On one of my earlier trips, probably late 1970s, I pulled over off the highway near the town of Escuinapa, at the southern end of Sinaloa. There was a guy there who I had seen before selling parrots and beers by a river.
I stopped for a cold beer, it was summer and hot and my VW bus had no AC. My heat relief was a bandana kept in the ice chest. And the summer rains that would blow in late afternoon.
The parrot vender told me that the birds came from the nearby jungle. I don’t remember the cost, but they were cheap. Probably less than $5 or 60 pesos at the time for a yellow-headed Amazon. He would sell me a cage for a couple of dollars more telling me what a fine companion it would be for many years (they can live to 70).

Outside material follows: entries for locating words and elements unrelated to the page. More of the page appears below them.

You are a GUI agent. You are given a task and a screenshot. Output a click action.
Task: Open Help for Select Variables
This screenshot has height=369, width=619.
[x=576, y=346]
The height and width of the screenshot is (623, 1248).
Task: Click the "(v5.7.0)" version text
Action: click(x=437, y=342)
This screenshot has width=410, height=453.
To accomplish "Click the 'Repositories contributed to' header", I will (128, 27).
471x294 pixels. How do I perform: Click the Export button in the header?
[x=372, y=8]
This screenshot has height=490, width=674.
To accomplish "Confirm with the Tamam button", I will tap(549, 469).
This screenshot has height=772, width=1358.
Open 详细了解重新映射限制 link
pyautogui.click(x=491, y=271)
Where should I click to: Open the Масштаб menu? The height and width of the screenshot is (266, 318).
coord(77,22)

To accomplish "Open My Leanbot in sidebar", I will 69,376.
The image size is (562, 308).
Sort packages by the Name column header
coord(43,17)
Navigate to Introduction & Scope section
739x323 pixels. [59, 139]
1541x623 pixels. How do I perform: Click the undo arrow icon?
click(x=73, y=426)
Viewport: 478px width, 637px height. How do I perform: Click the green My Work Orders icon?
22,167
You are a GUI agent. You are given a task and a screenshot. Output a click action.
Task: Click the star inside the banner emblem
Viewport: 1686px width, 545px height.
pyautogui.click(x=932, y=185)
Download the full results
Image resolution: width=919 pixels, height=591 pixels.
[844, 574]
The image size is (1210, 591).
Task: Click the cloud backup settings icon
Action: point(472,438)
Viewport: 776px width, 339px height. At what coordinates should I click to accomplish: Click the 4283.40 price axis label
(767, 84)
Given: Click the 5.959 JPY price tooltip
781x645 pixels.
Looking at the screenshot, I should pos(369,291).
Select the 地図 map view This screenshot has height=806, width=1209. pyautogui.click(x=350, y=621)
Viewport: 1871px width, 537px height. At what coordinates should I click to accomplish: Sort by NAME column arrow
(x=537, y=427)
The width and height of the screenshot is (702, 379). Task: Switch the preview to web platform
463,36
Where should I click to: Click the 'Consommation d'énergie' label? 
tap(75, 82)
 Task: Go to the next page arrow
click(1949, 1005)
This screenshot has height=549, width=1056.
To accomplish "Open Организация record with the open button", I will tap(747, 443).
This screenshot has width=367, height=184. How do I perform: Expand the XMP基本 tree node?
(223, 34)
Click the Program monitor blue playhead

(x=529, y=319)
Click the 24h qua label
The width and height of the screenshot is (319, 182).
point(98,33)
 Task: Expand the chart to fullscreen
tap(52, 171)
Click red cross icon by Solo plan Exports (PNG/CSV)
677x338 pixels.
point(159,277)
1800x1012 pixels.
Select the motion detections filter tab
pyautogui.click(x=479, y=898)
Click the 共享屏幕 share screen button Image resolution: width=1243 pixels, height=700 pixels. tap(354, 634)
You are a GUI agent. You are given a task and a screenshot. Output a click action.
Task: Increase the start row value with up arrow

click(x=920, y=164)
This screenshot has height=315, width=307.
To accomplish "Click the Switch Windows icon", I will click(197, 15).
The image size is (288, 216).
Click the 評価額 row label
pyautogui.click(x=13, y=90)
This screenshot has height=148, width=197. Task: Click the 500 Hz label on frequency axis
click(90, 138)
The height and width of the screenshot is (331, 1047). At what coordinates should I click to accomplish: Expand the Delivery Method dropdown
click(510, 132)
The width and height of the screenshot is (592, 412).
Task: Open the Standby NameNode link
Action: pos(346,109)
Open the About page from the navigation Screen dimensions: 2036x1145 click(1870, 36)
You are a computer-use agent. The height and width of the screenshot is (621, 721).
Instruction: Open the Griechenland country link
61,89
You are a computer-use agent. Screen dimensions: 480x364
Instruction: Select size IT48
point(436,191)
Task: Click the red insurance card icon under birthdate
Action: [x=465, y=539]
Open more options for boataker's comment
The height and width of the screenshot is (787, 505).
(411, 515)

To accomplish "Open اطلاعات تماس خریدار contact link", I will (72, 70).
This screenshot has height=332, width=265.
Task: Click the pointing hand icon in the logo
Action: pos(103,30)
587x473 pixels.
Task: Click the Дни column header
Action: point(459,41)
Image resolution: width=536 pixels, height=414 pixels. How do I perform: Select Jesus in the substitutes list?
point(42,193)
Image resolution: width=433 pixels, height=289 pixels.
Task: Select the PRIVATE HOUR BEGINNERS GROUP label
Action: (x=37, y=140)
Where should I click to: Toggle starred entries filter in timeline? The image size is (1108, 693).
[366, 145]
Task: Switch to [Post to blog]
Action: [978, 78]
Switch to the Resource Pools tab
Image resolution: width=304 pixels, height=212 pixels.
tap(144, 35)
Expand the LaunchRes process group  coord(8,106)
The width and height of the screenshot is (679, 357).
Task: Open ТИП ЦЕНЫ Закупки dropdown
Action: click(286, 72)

The beer went down fast, so I had another while admiring the birds who appeared nervous and not entirely happy. The seller was a nice man and I felt the need to help him out, so I bought one of his birds and had him put it in a small wood cage. And then, with a single purpose, I opened the cage door and my parrot flew away, quietly and fast. I told the man to keep the cage as he looked at me with a sly understanding grin.